▶ [WORK REQUIRED] In the records below, find every line with the word "width" and copy it.

[Pixel coordinate grounding data]
++++++++++++++++++++
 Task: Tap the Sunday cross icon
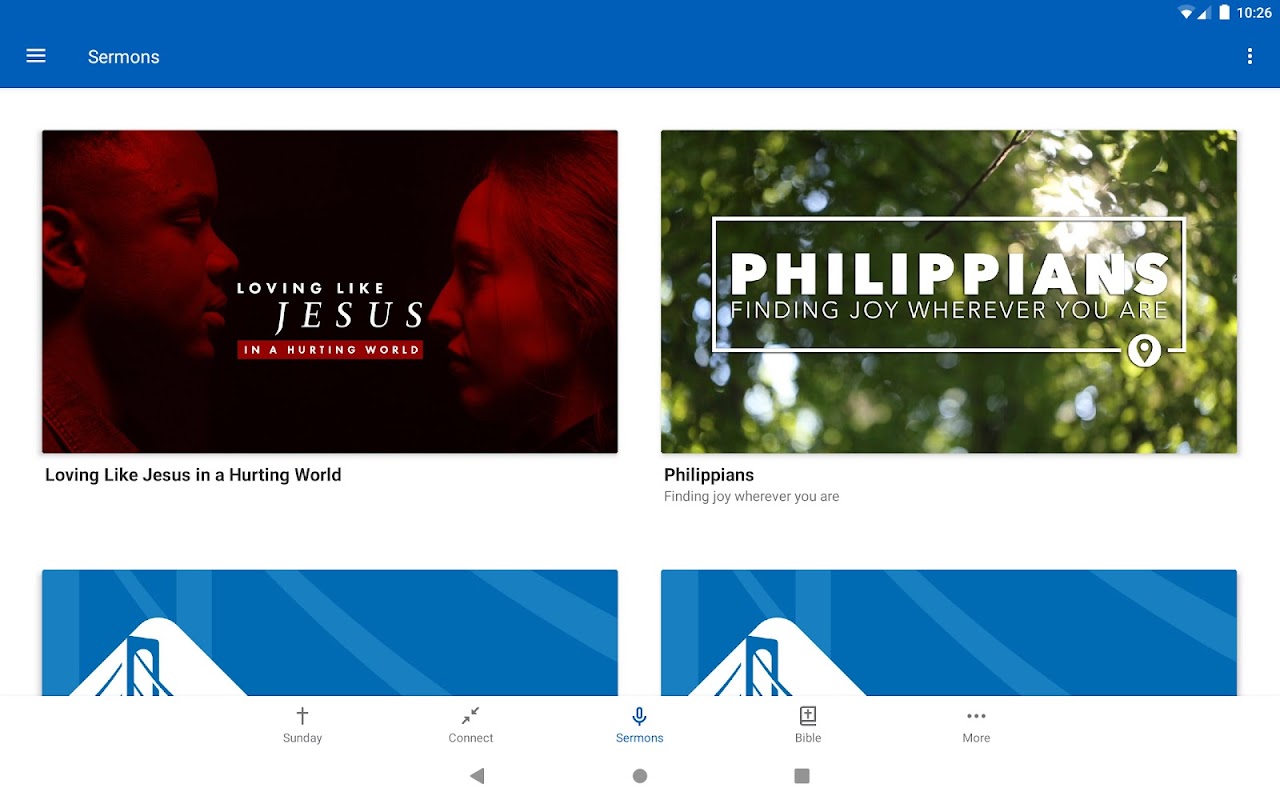tap(302, 715)
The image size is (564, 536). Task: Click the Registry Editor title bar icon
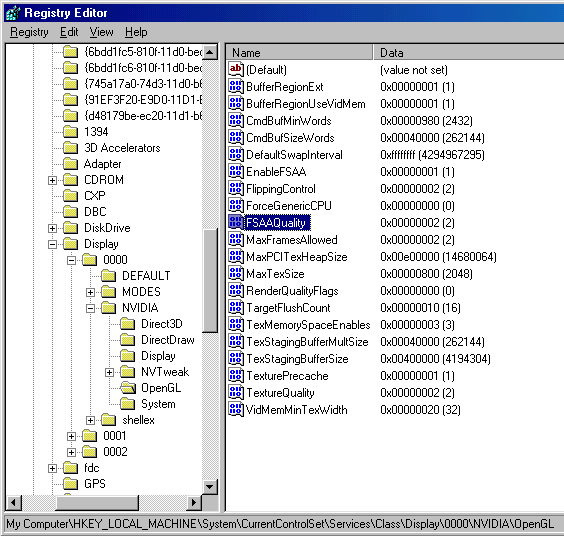coord(13,13)
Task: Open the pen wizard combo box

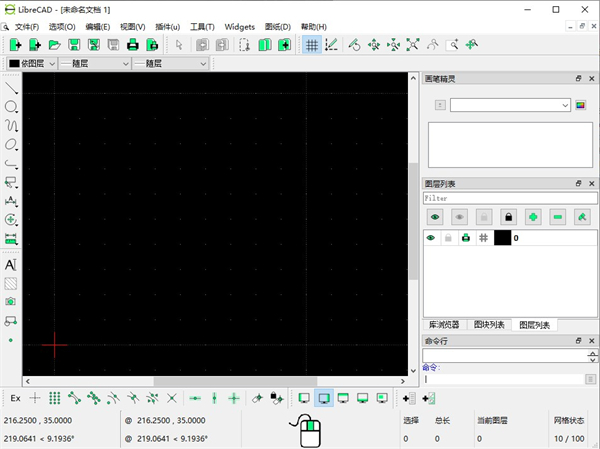Action: pos(509,104)
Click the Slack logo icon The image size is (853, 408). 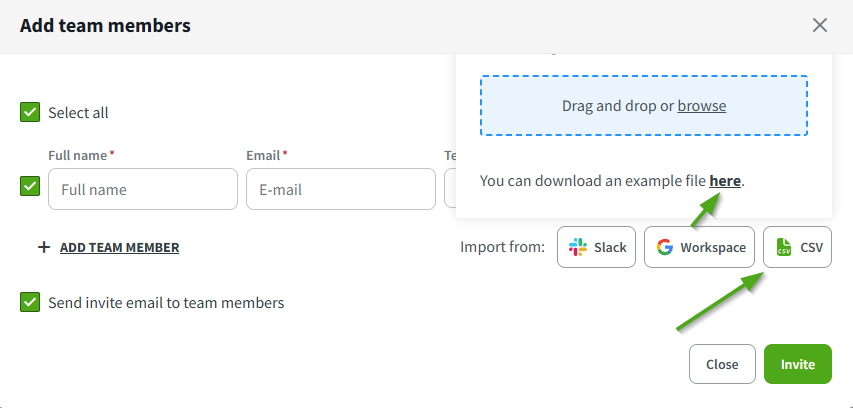[578, 247]
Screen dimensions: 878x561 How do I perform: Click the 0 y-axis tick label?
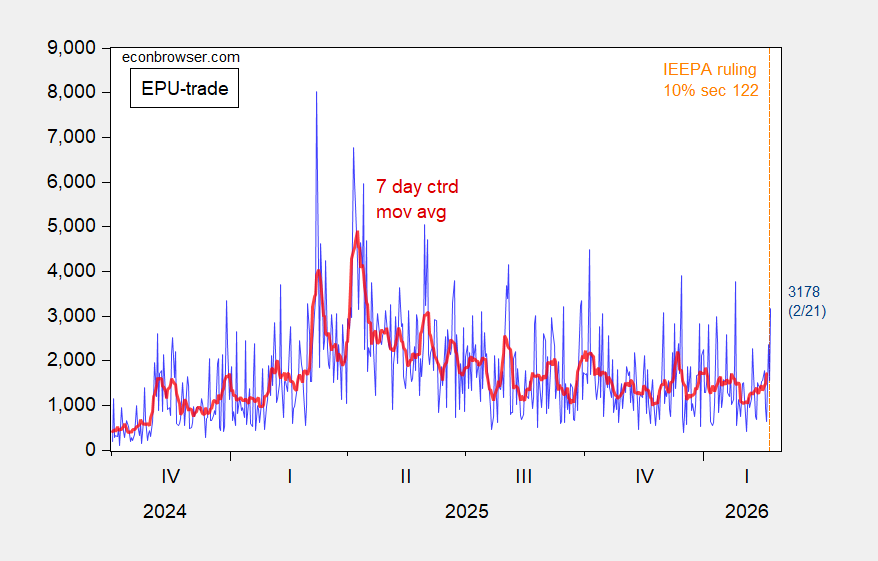click(x=89, y=450)
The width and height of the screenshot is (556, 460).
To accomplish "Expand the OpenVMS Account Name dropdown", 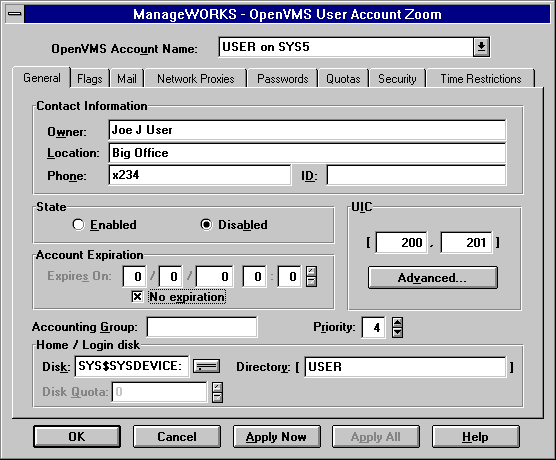I will 481,46.
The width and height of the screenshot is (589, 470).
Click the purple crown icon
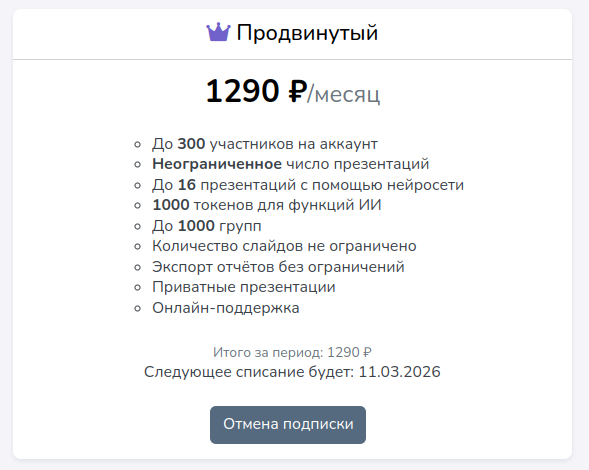pos(218,32)
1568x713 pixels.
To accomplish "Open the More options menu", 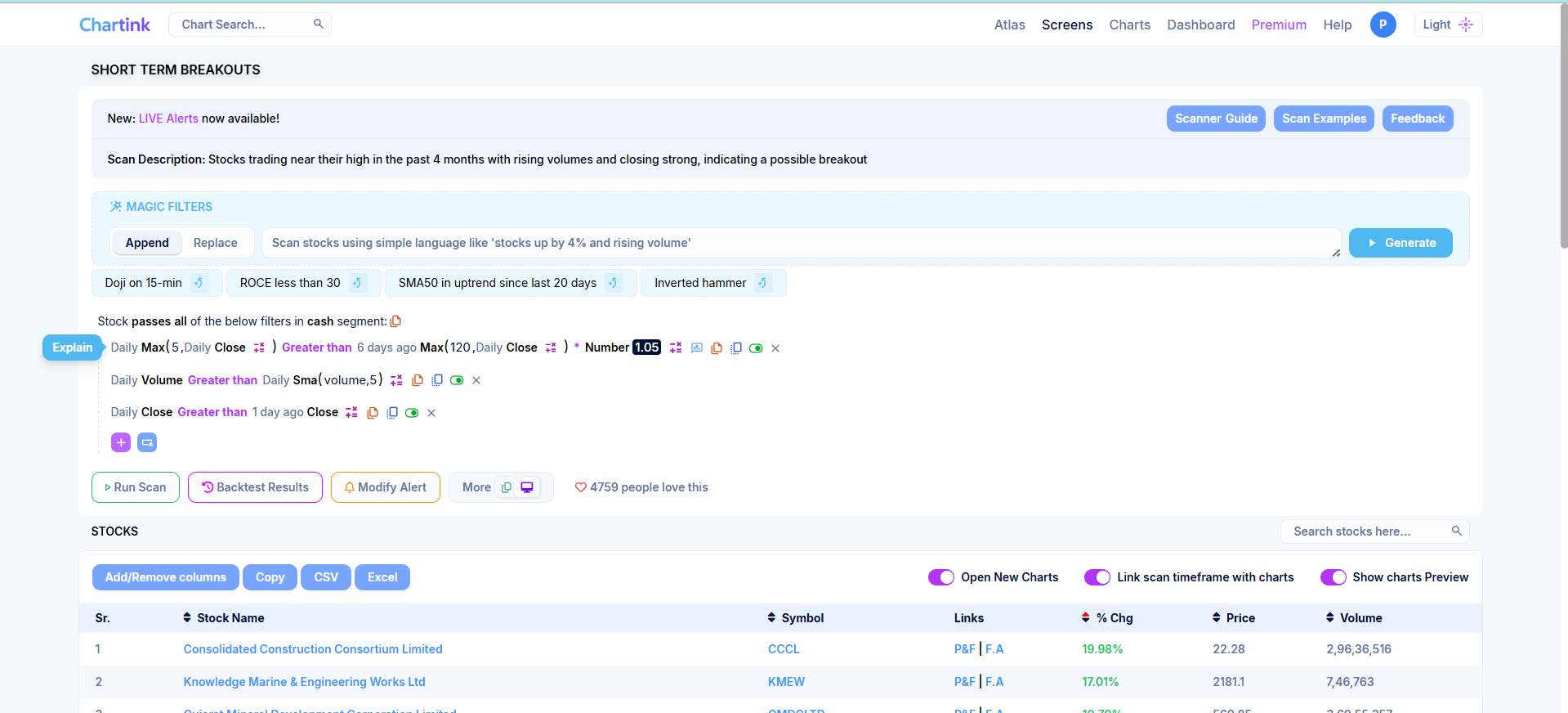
++++++++++++++++++++
▶ [COMPLETED TASK]
The width and height of the screenshot is (556, 460).
The width and height of the screenshot is (589, 470).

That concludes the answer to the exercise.